Windows 2008 introduces a couple of annoyances with the Certificate Web Enrollment form (/certsrv) that are worth mentioning, and pointing out the workarounds in case you need them. There is a third annoyance (also with a workaround), that is a somewhat more lengthy discussion and will be addressed on it’s own.
The first is the deprecation of the components we use for Web Enrollment. If we look at KB922706, we can see the details of what happened. This KB article is titled:
“The Windows Server 2003 Certificate Services Web enrollment functionality relies on an ActiveX control that is named Xenroll. This ActiveX control is available in Microsoft Windows 2000 and in later versions of Windows. However, Xenroll has been deprecated in Windows Vista and in Windows Server 2008”.
In short, the components are not present in Windows 2008 by default, but can be downloaded from this KB and implemented if you need them.
The second is the fact the SSL (HTTPS) is required in order to use the Certificate Web Enrollment form in Windows 2008. When you attempt to access the forum with HTTP://, you receive the following error at the top of your browser:
“Internet Explorer has blocked this site from using an ActiveX control in an unsafe manner. As a result, this page might not display correctly”
It’s true that SSL is more secure and definitely a best practice, but especially in lab testing and intranet environments, SSL may not be considered strictly necessary. You can work around this issue.

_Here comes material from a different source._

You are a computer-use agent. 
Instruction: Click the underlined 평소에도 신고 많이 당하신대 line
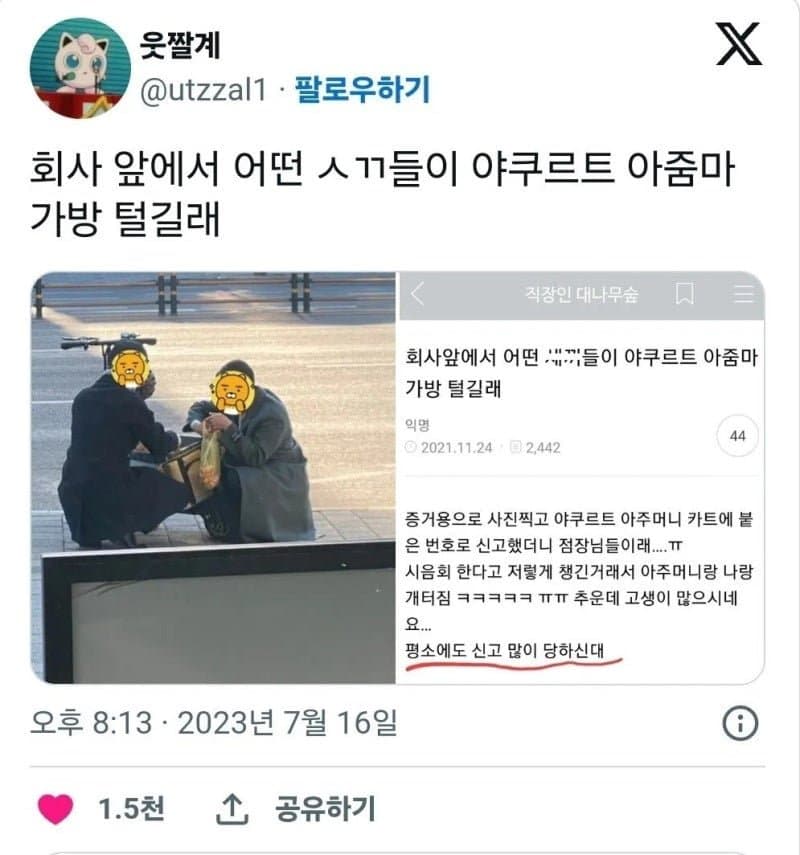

1. In IE Internet Options, Security Tab, make sure the Certificate Web Enrollment site is in the list of Trusted Sites.
2. With Trusted Sites highlighted, click the Customize Button.
3. In the Security Settings, set “Initialize and script ActiveX controls not marked as safe for scripting” to ENABLED, as shown in the image below.
As always, take care in choosing when it’s appropriate to lower your defenses in this area. But when the situations fits, these are some of the tools and methods at your avail to make your work easier.